D'Amato Cofferati un falso duello - Confindustria all'attacco, Cgil in difesa, ma non della classe operaia

La borghesia imprenditoriale ha tenuto il suo convegno in quel di Parma riproponendo la linea aggressiva del suo neo segretario. L'aggressività non deriva dalle caratteristiche politiche o personali di D'Amato ma dalla situazione economica internazionale. L'entrata dell'Italia nell'area dell'Euro ha comportato per l'economia italiana l'impossibilità di giuocare sulla svalutazione della lira in chiave di maggiore competitività dei prezzi con gli altri partner europei. I larghi profitti ottenuti nel decennio precedente, per scelta strategica o per stupidità politica, non sono stati reinvestiti, non si è puntato sulla ricerca ma si è corso verso la speculazione. In aggiunta, la crisi strisciante e la diminuita competitività in termini di produttività hanno spinto il mondo imprenditoriale verso una ulteriore aggressione nei confronti della forza lavoro. Non sazia di quanto il governo di "sinistra" e i sindacati le hanno offerto su di un piatto d'argento in termini di contratti e di riduzione dei salari, la borghesia imprenditoriale ha elencato una serie di punti/rivendicazione pesantissima con la minaccia di rompere il patto sociale e di trasferire la produzione e gli investimenti su altri lidi dove le garanzie per gli investimenti e il costo del lavoro sono più favorevoli.

In primo luogo ha chiesto che lo stato continui il suo disimpegno dall'economia in nome del libero mercato e della libera imprenditorialità, salvo ricorrere allo stato stesso per gli sgravi fiscali, per un costo del denaro il più basso possibile, per sovvenzioni e protezioni-smi occulti in grado di far galleggiare l'asfittica economia italiana nel gran mare della competizione internazionale. Si è scagliata contro il monopolio statale e in favore del suo smantellamento quale condizione per creare dei monopoli privati a basso costo mediante accorpamenti e fusioni, ridicolizzando quello stesso principio di liberismo al quale continua ad appellarsi.

In secondo luogo ha progettato un ulteriore terribile attacco alla forza lavoro.

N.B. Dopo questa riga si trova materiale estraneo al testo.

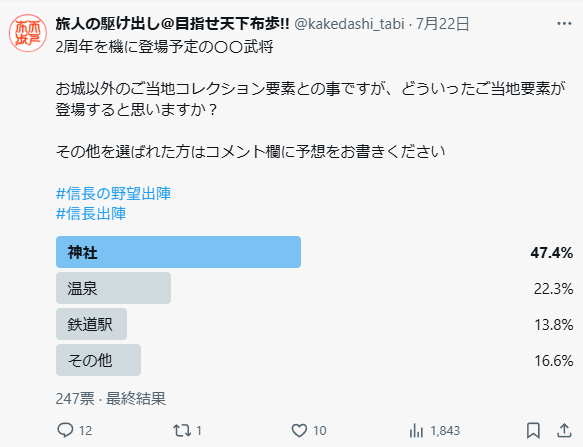Screen dimensions: 583x447
Task: Open hashtag #信長出陣
Action: click(91, 214)
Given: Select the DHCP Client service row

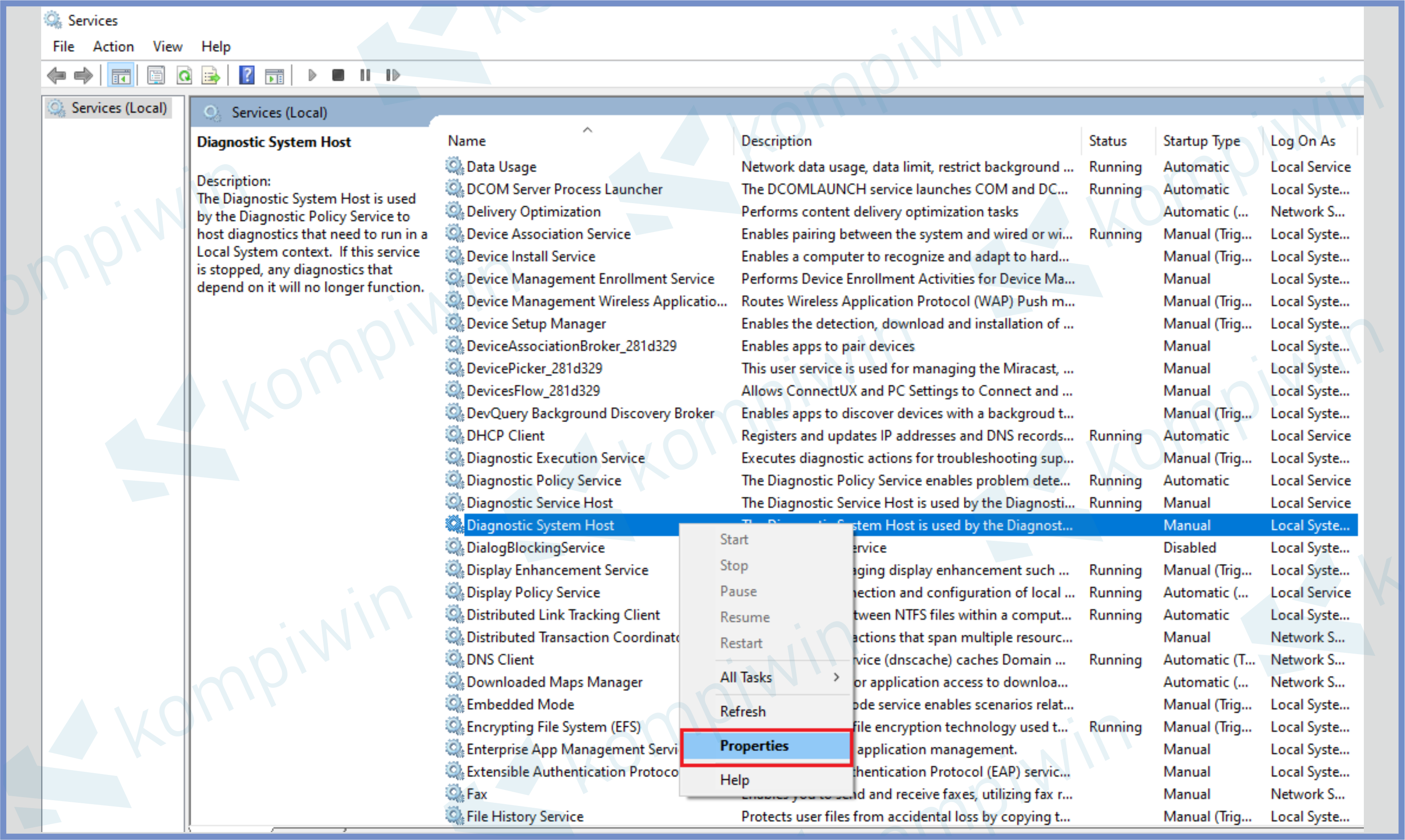Looking at the screenshot, I should click(505, 436).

Ha chiesto la riforma delle pensioni, mano libera sui contratti e produrre sostanziali modifiche sullo statuto dei lavoratori. Sulle pensioni il progetto, peraltro ampiamente condiviso da governo e sindacati, è quello di passare completamente dal sistema contributivo a quello retributivo, il che comporta una riduzione del 35% dell'assegno pen-sionistico, con gran risparmio per l'Inps ma un impoverimento dei pensionati. L'allungamento della vita lavorativa che porterebbe di fatto tutti a lavorare almeno fino a sessant'anni con tanti saluti alle prospettive di impiego delle giovani generazioni che si devono accontentare di lavori saltuari, flessibili, mal pagati e che non garantiscono loro nemmeno la pensione minima. Sul fronte dei contratti l'attacco è duplice. Da un lato si chiede di trasformare tutti i contratti a tempo indeterminato in contratti a termine; il che non soltanto consentirebbe all'impresa di avere a disposizione la forza lavoro solo nel periodo richiesto, ma risolverebbe anche il problema dei licenziamenti. Dall'altro si richiede a gran voce di trasformare progressivamente i contratti collettivi in individuali, indebolendo così il fronte del lavoro e quel minimo di garanzie sindacali che i contratti collettivi ancora assicurano. L'idea forte è quella di andare a ridefinire una volta per tutte il rapporto tra capitale e lavoro in modo tale che per il capitale ci sia l'opportunità di avere a disposizione una forza lavoro debole, non garantita, da utilizzare solo quando fa comodo e da espellere dalla produzione senza vincoli e ostacoli, ovvero disfarsene senza che questo comporti il passare attraverso il " vetusto istituto" del licenziamento per giusta causa.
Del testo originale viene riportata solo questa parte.